### [INSTRUKSI TUGAS]
Lanjutkan berita tentang pidato Egy Sudjana di Musyawarah Besar Pers Indonesia, dimulai tepat setelah kalimat terakhirnya.

### [TEKS BERITA]
Jakarta, TI – Adanya perhelatan pro dan kontra atas pernyataan Egy Sudjana di acara Musyawarah Besar (mubes) Pers Indonesia, untuk membentuk Dewan Pers Independen sebagai sarana pengganti Dewan Pers, yang dinilai oleh para aktifis pers dan masyarakat gagal menjaga kebebasan pers di Indonesia, Selasa, 18/12, di Gedung Sasono, TMII, Jakarta Timur, dinilai adalah bagian dari pesta demokrasi dan panasnya suhu politik menjelang pilpres 2019.
Sekjen Forum Jurnalis dan Media Nasional, Muhamad Helmi Romdhoni, keesokan harinya, Rabu (19/12), mengatakan bahwa dari peristiwa itu menunjukkan bahwa Dewan Pers Independen yang dibentuk oleh Sekber (Sekretariat Bersama) Pers Indonesia ini adalah bukan politik, non simpatisan, lepas dari dukung mendukung calon presiden, dan murni untuk kebebasan pers.
Ia menjelaskan, Egy Sudjana hadir sebagai undangan yang kaitannya adalah penasehat hukum Sekber Pers Indonesia sejak awal pembentukan Sekber Pers Indonesia. Menurutnya, arah pembicaraan Egy Sudjana adalah untuk memperjuangkan ideologi pers di Indonesia perlu adanya kesatuan dan persatuan yang lebih besar sebagai kekuatan pengawal kebebasan pers, dan itu harus diperjuangkan terus menerus setiap saat, bukan hanya pada saat mubes ini.
Kondisi saat ini, gerakan pers sudah mengkwatirkan, banyaknya kriminalisasi terhadap wartawan dan media dijebloskan ke penjara, lanjut Helmi, sehingga Egy Sudjana menuangkan pemikirannya bahwa ada momentum yang bisa memperkuat gerakan-gerakan pers yakni momentum politik, ganti presiden, pemilihan presiden, di tahun 2019 ini.
Memang terselib ucapan mementum ganti presiden, tapi itu bukan ungkapan teknis dukungan kepada calon tertentu, tapi suatu ungkapan situasi akan adanya pemilihan presiden 2019. Jelas Helmi menafsirkan arah pembicaraan Egy Sudjana yang sempat terhenti itu.
Disitulah timbul adanya salah paham dari peserta yang memprotes ucapan itu, dan menghentikan kelanjutan pidato Egy Sudjana yang belum sempat diselesaikannya, ucap Helmi yang menilai bahwa Egy Sudjana pada saat itu hendak memberikan semangat dan pesan moral kepada kawan-kawan aktifis pers yang hadir.

### [BAHAN]

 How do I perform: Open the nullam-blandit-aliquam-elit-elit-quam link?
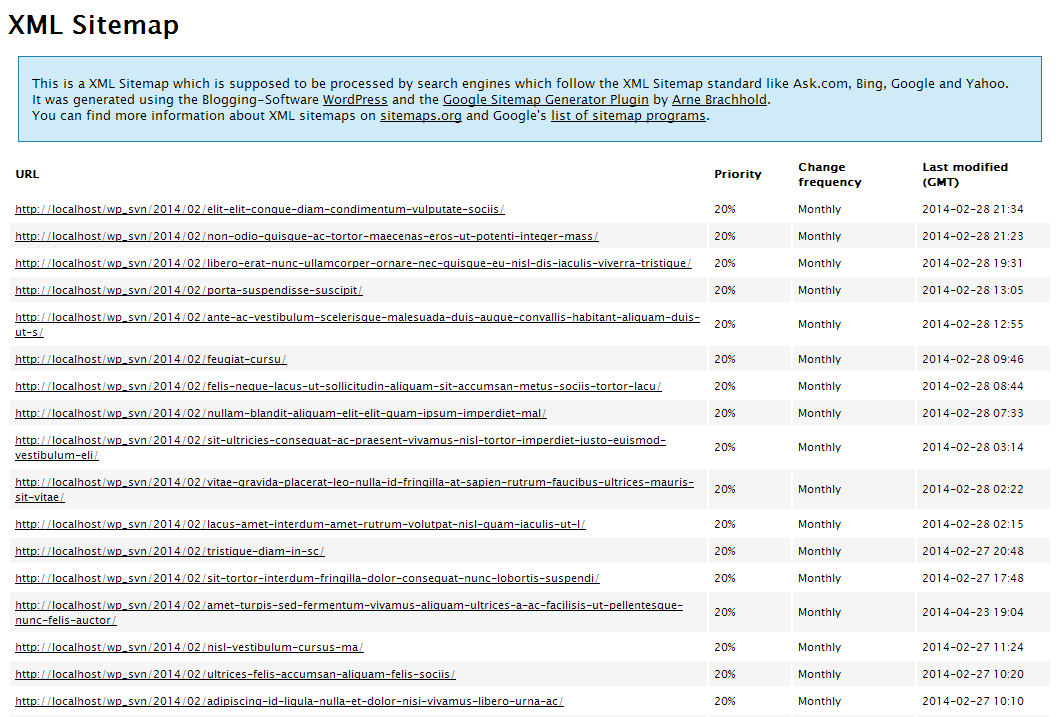279,413
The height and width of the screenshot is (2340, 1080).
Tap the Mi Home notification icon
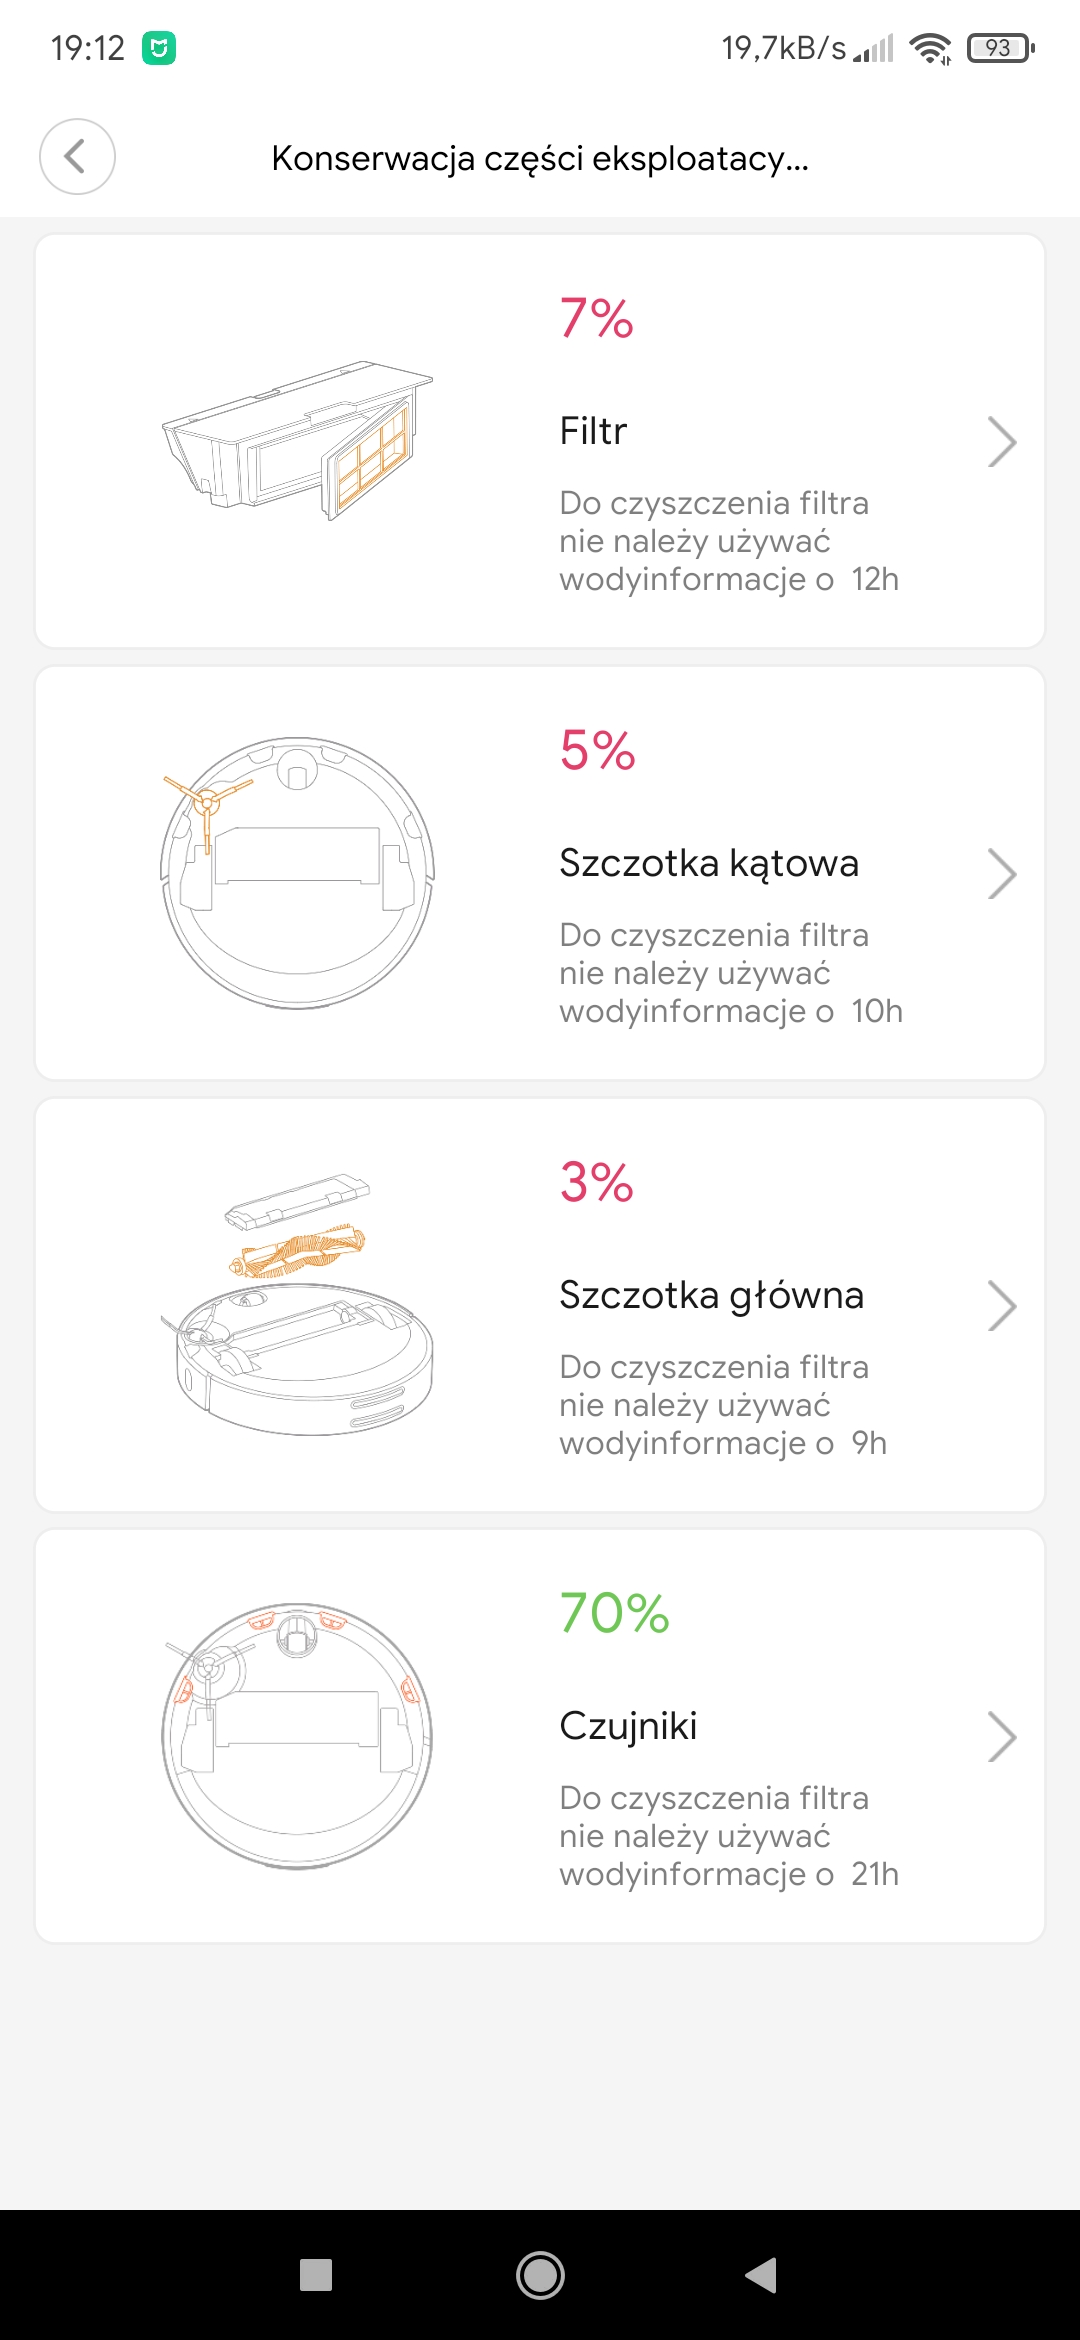159,48
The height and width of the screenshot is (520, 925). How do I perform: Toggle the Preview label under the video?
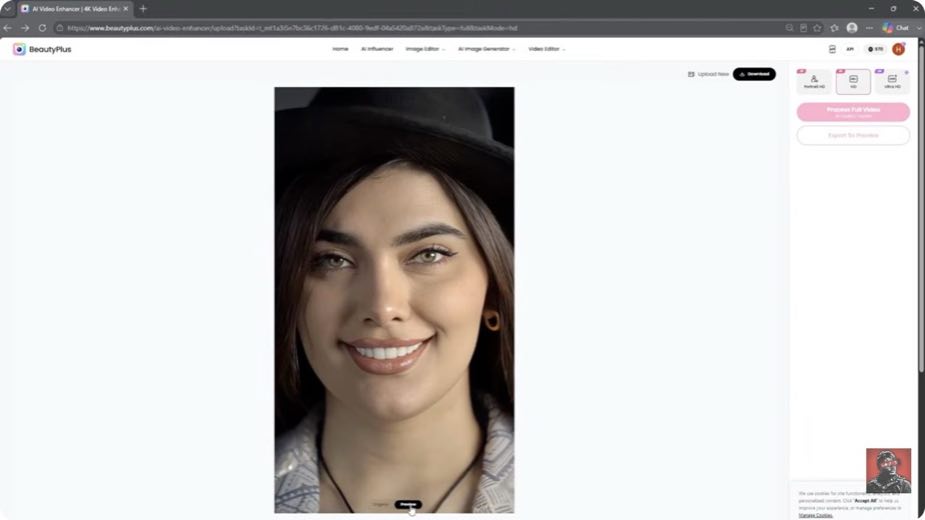[408, 505]
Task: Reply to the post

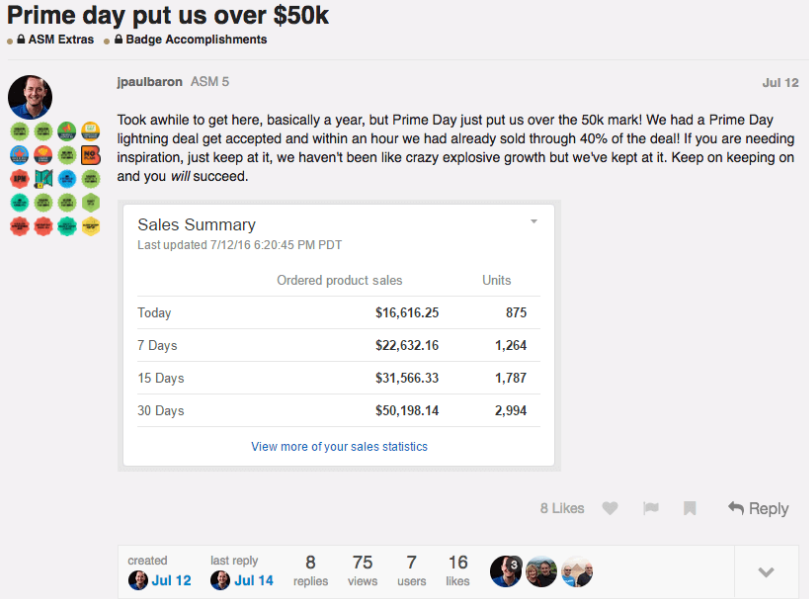Action: point(758,508)
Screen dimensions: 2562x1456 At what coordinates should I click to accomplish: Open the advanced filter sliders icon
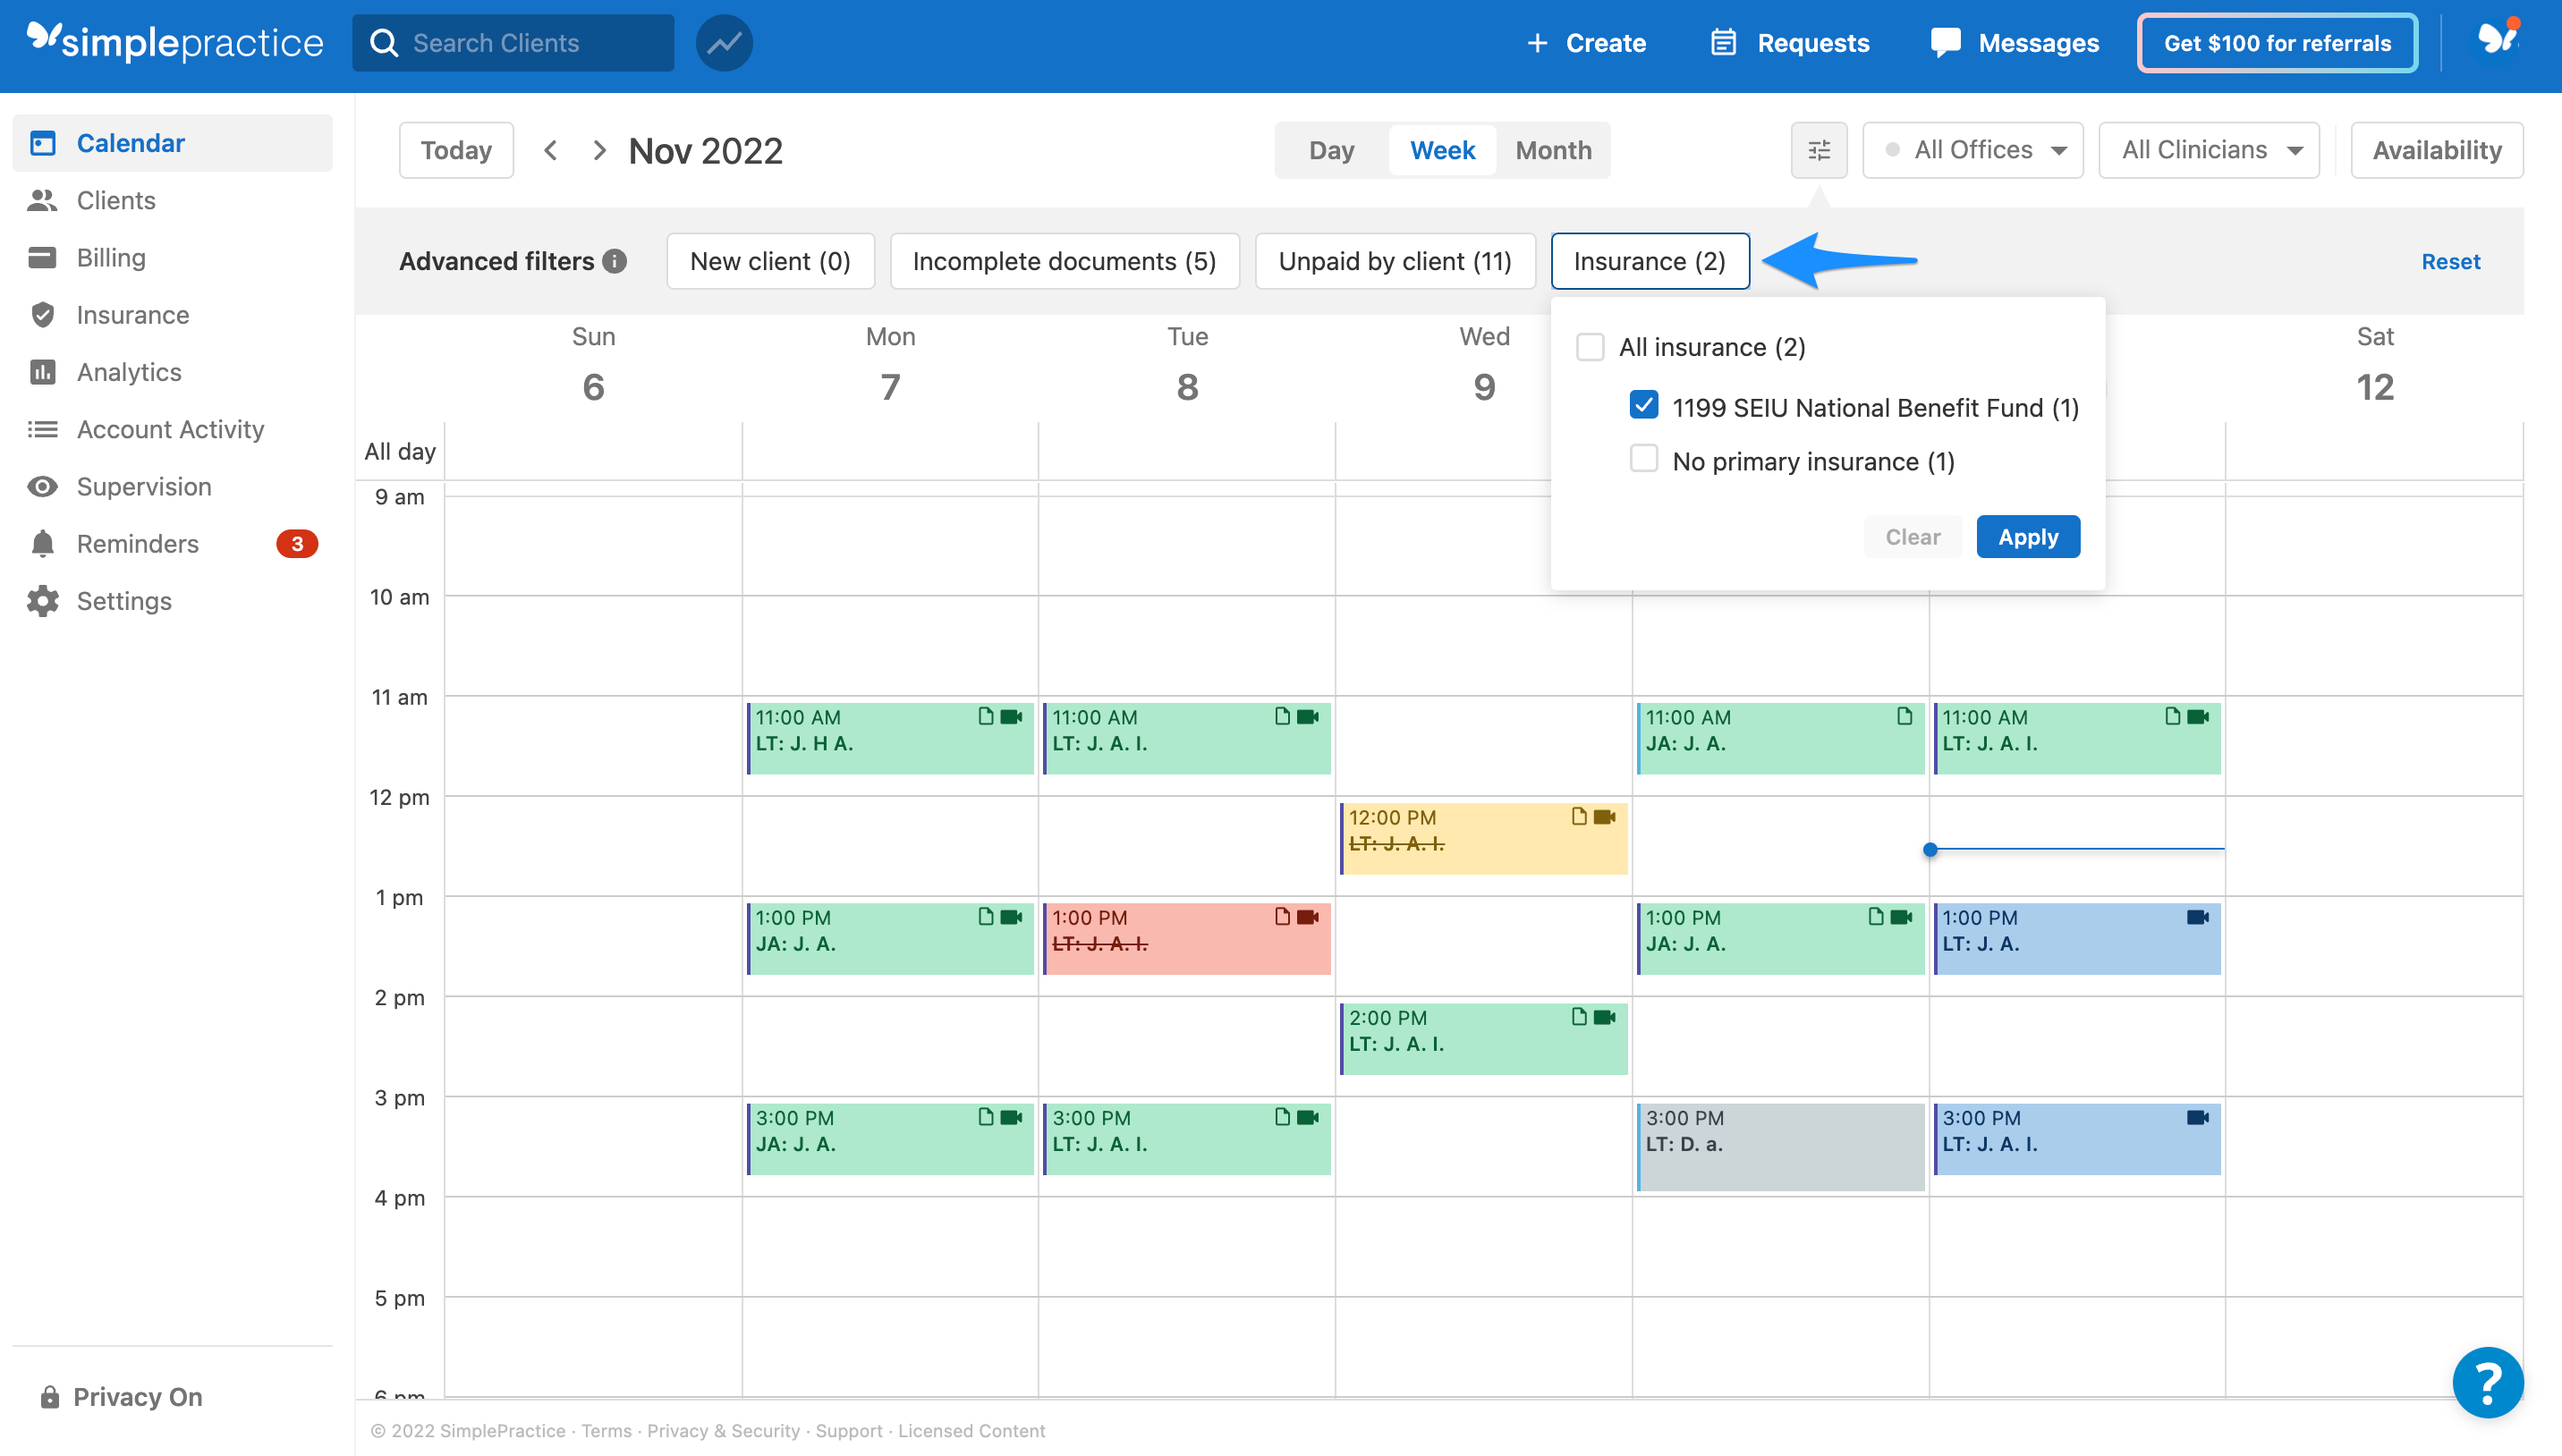[1818, 149]
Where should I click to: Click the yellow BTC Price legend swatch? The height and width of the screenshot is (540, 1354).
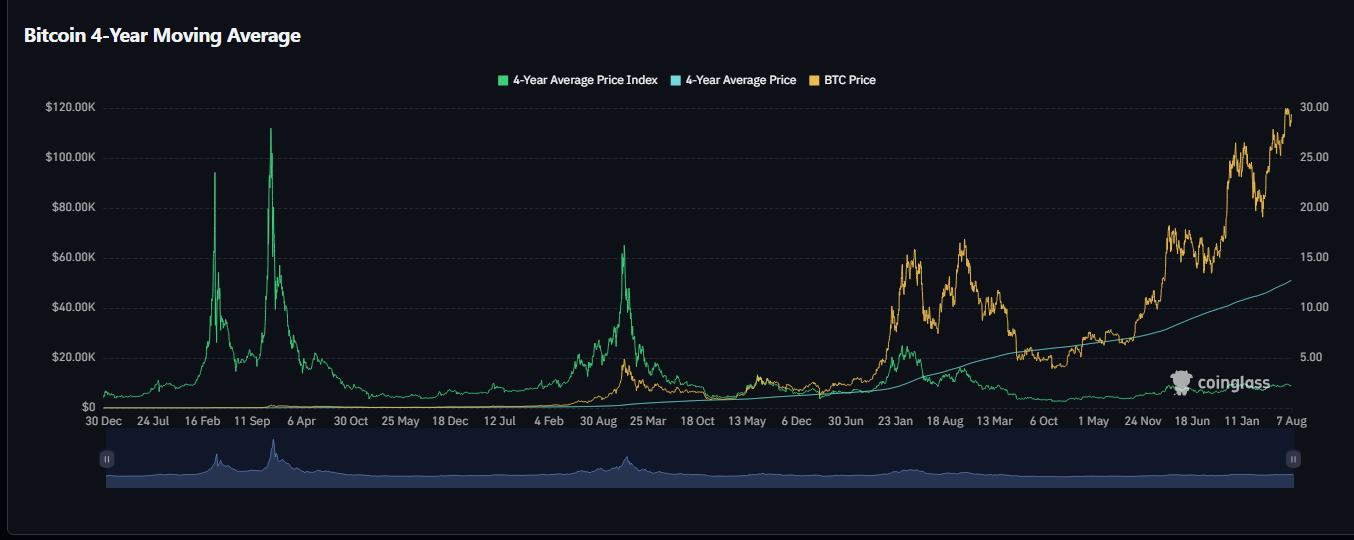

### [JAWABAN TERTULIS]
Terpisah, DR. Ibnu Mazjah, SH, MH, terkait dengan cuitan Egy Sudjana kepada media menerangkan bahwa ada ujian demokrasi yang terjadi di acara musyarah pers kemarin, dan memang ucapan itu tidak pada tempatnya.
Namun juga terlalu naif, bila tak dimungkinkan terjadi keterkiliran sikap politik di tengah hamparan ruang yang diisi para punggawa demokrasi di situ, hal yang lumrah dan maklum kiranya di sebuah negara yang menjunjung tinggi demokrasi, sekalipun penolakan tersebut dihadapkan dengan isu posisi netralitas media.
Dalam pada itu, menurut saya, pengembanan tugas menjaga netralitas bukan didasarkan pada kecenderungan sikap politik para penggiat media yang bersangkutan, tetapi didasarkan pada bagaimana menjalankan objektifitas hukum secara nyata.
Dengan demikian, perbedaan pandangan politik maupun perbedaan lainnya tetap dapat disikapi secara demokratis, sebagaimana ungkapan Voltaire yang menjadi kerangka filosofi dalam kebebasan berekspresi:
“I detest what you write, but I would give my life to make it possible for you to continue to write”. Kalimat tersebut diparafrasekan lagi menjadi : “I disapprove of what you say, but I will defend to the death your right to say it”, ujarnya.
Mengenai Dewan Pers ia menyampaikan, Dewan Pers acap membenturkan tindakannya dengan argumentasi untuk melindungi pers dari para penumpang gelap kemerdekaan pers.
Muncul jargon “Insan pers harus profesional”, yang ukuran profesionalitasnya didasarkan pada lulus tidaknya mereka dalam pelaksanaan uji kompetensi wartawan.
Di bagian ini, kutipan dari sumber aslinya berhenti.